• _PROBLEM STATEMENT_
Reproduce word for word the passage of the Medusa email below that runs from "Incidentally, the course" to "use your system.".

• _TEXT SECTION_

******************************

Re: Building off Medusa



Seth Nickell wrote:

 - There are important reasons why Medusa runs in user-space.

Security being one of them. But medusa in its current incarnation, simply isn't scalable without a lot of sysadmin effort (which rules out broad implementantions and could hamper GNOME as a desktop platform). Imagine a 50-client NFS server, being simultaneously indexed by the medusas of each logged in user in each of the clients. Now imagine the sysadmins chalking it up to Medusa/GNOME.

If you
are really determined to do a system daemon, Medusa was already built to
do this and that aspect of Medusa could be revived. If you have further
questions why Medusa was steered down the path its currently on, I'd
love to discuss this with you further.

Thanks =) The reasons for the scale-down were discussed a couple months ago.

 - Do not underestimate the number of issues and the amount of work to
recreate something like Medusa. It seems simple on the surface, doing it
well is very complex. I do not see even recreating Medusa as feasible in
the scope of a college project (even a big one).

We wouldn't be recreating medusa. We see ourselves as integrators. We would integrate existing software and write/adapt current user interfaces to take advantage of this. I'm investigating Medusa as a possibility for an index/search service. I'm investigating Xapian too. The thing is, I agree completely with you, if we were to "redo medusa all over in C". but we won't. We don't have the manpower and we would fail the course.

Incidentally, the course is focused on providing business management solutions. Doing a medusa isn't one, so we need to provide a complete end-user corporate solution *and* sell it to at least one customer.

 - Medusa is a pretty clean codebase and would be relatively easy to
extend and change.
 - If you choose not to use Medusa and can "deliver", I'd certainely be
in favour of modifying gnome-search-tool to use your system.

This comment makes me extremely happy. I don't want to displace medusa at all, though. At this point, I'd like to know what can medusa do, specifically:
*relevance scores for returned documents: crucial for sorting documents
*full-text search using word stems: people don't really remember the exact spelling of a word
*full-text search phonetically: ditto
*incremental live indexing: updated indexes to the last half minute
*multiuser indexing: to provide for query returns which filter out what users can't see *metadata indexing: to search through files asking for "artist", "author", or "album" (i'm listening to music =) *offline searches: to provide "volume indexes" (search your 50 CD-ROMs without having them mounted)

The incremental live indexing isn't difficult. Medusa could use libfam to gather modifications to files, and reindex them. I got it pretty sorted out, although perhaps a "medusa-modifyd" is needed, which puts filesystem change manifests in a FIFO queue, and medusa reads the queue and reindexes the filesystem. This also helps for offline searches. The multiuser thing is crucial to a business setting. The metadata indexing is crucial for me (damnit i want to find my MP3).

But perhaps most interesting are the key enterprise features: Relayed queries and rewritten responses. Instead of having the indexer index the NFS server, do NOT index it. Let the NFS server's index do it. Then, when a query is received in the search service, the search service relays the query to the NFS server. Finding out which volumes are NFS-mounted is dead-easy. A remote client would need that the search service rewrite its responses' path names (think Windows GUI tool searching SAMBA server) so the client can open the files.

This requires per-volume tracking. You need to keep track of volumes, volume labels and files. This also would help the indexer avoid reindexing a volume when it's remounted somewhere else.

******************************

• _DATA BLOCK_
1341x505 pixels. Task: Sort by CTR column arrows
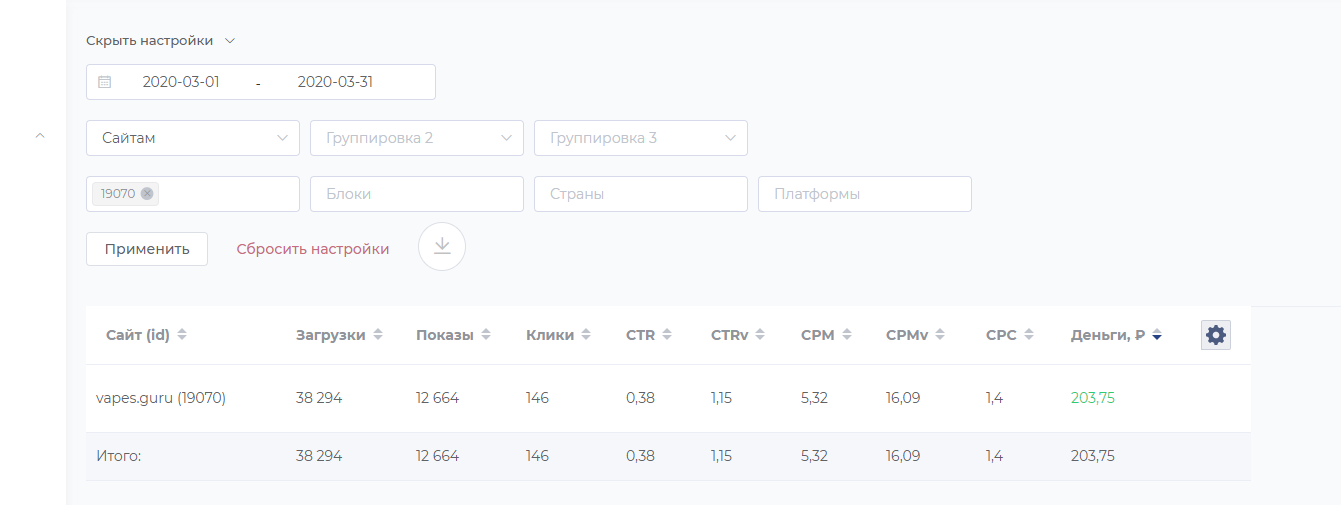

******************************

• _TASK RESPONSE_
Incidentally, the course is focused on providing business management solutions. Doing a medusa isn't one, so we need to provide a complete end-user corporate solution *and* sell it to at least one customer.

 - Medusa is a pretty clean codebase and would be relatively easy to
extend and change.
 - If you choose not to use Medusa and can "deliver", I'd certainely be
in favour of modifying gnome-search-tool to use your system.